Thirteen tips to help you understand insurers with different settlement approaches

  1. Adjusters from high profile, large, national, conservative carriers are strong believers and are loyal to the conservative philosophy of their employers. You and your personal injury attorney will never change their beliefs or their feelings about this. Don’t bother trying to argue about how conservative they are.
  2. The authority given to lower and mid-echelon adjusters of large conservative carriers is limited and scrutinized carefully by their supervisors and claims managers. Therefore, you and your attorney are really dealing with the mind-set of the claims manager or supervisor, which may be even more conservative than that of the adjuster.
  3. Adjusters for conservative carriers do not cut corners and do not mind the nit-picking process of researching a claim, including prior medical treatment, review of tax returns, scrutiny of wage history, and possible surveillance of you.
  4. Adjusters from small local companies can also be as conservative as large national companies because such companies share only a fraction of the premium dollars spent by America’s policyholders. A $20,000, $30,000 or $40,000 case to these companies is large by comparison.
  5. Conservative adjusters are not sympathetic to documentation about pain, suffering, and loss of enjoyment of life. They are only impressed with hard figures, objective data, and virtually indisputable, objective facts.
  6. Adjusters from more reasonable carriers, usually with lower profiles, will give signals about the possibility of settlement. If your personal injury attorney knows the adjuster and the carrier, he or she will be able to recognize these signals and settle cases because of the atmosphere of trust, confidence, and credibility between the attorney and the carrier.
  7. Your personal injury attorney must not only know about the insurance carrier but also about the defense firms for the particular carriers. Defense firms who represent more reasonable carriers are, like their clients, easier to deal with both in the negotiation process and during litigation. Conservative carriers hire very successful firms who, by caveat from their employers, are more likely to play hardball in terms of negotiation and litigation.

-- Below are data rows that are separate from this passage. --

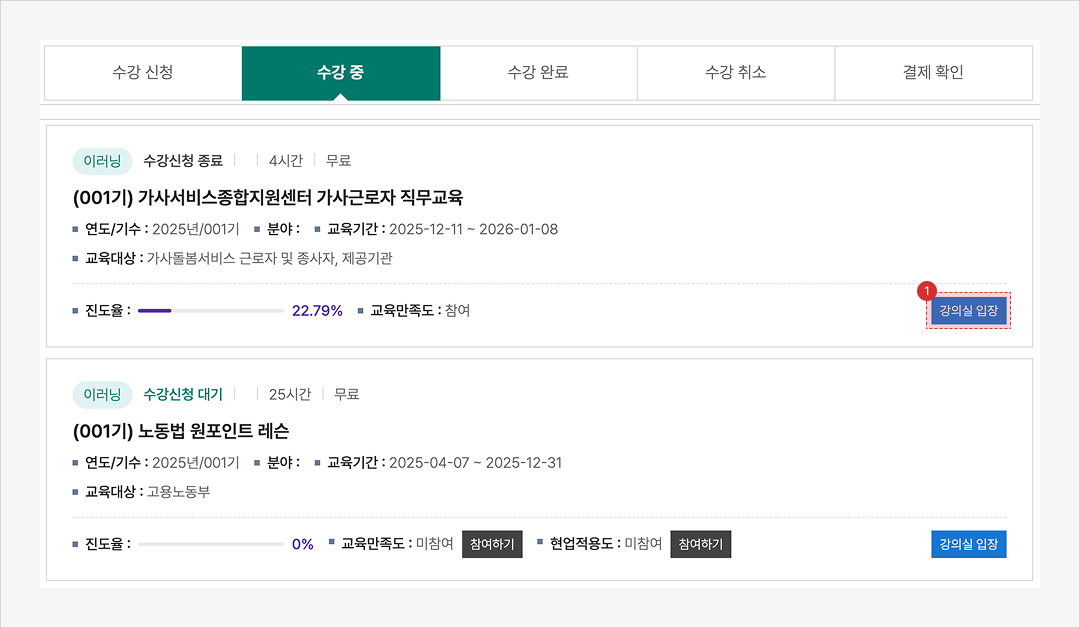
Task: Select the active 수강 중 tab
Action: pos(340,73)
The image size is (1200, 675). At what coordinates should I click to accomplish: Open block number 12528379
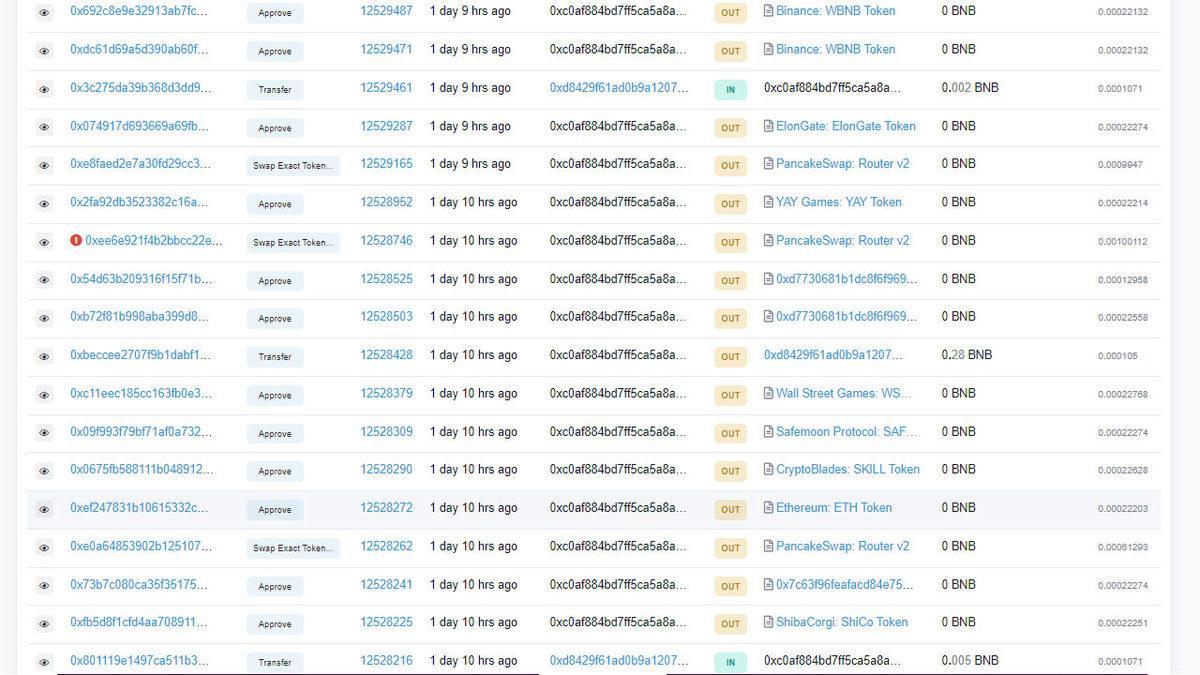(386, 394)
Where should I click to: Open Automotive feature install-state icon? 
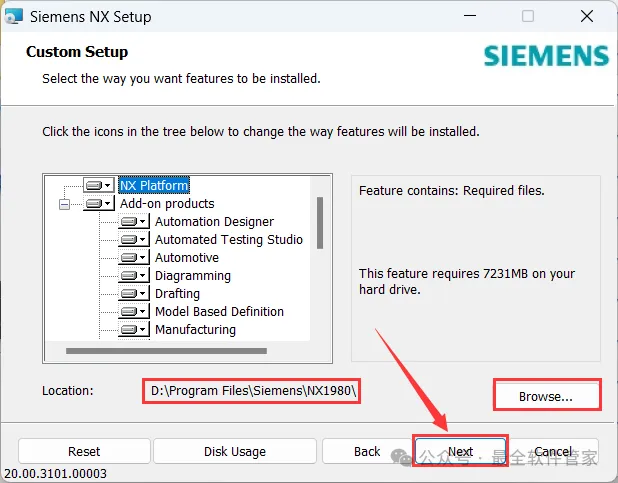tap(133, 258)
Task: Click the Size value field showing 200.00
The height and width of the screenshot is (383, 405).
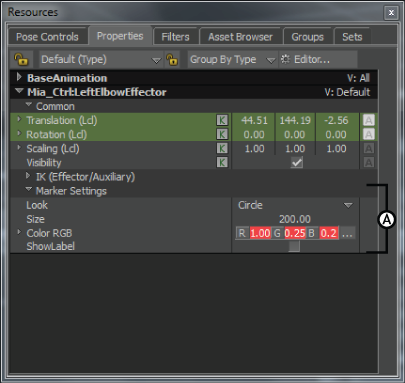Action: (x=295, y=219)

  8. Women comprise a very large portion of the insurance adjustment force in this country. Women adjusters are usually very polite, extremely well prepared, and quite experienced in the negotiation process. They react to kindness much more readily than threats and offensive behavior. Exhibiting any sort of gender bias or memories of the “good old boy days” will not only offend them but also severely limit your success in resolving cases.
  9. Once your attorney has ascertained that the adjuster leans toward the more reasonable, he or she will establish a relationship of trust that will allow both of them to be more open in their negotiations. This will save both you and your attorney time and trouble.
  10. Your personal injury attorney should keep track of personal information about insurance adjusters, such as hobbies, children, and other things that your attorney can discuss during conversations. Establishing a friendly personal relationship with the adjuster will build trust and help facilitate negotiations.
  11. Remember that every adjuster has a supervisor somewhere looking over settlement authority. Therefore, attacking the adjuster personally because of this low settlement authority gets you and your attorney nowhere.
  12. Your attorney needs to keep an open mind, especially when dealing with adjusters who work for more reasonable companies. Perhaps their assessment of a claim is reasonable.
  13. Your personal injury attorney should always try to have some conversation with the adjuster that is not centered around the claim such as the weather, hobbies, vacations, and activities of children. Listening is a powerful tool, and patience is a virtue. Nobody likes a “too busy lawyer.”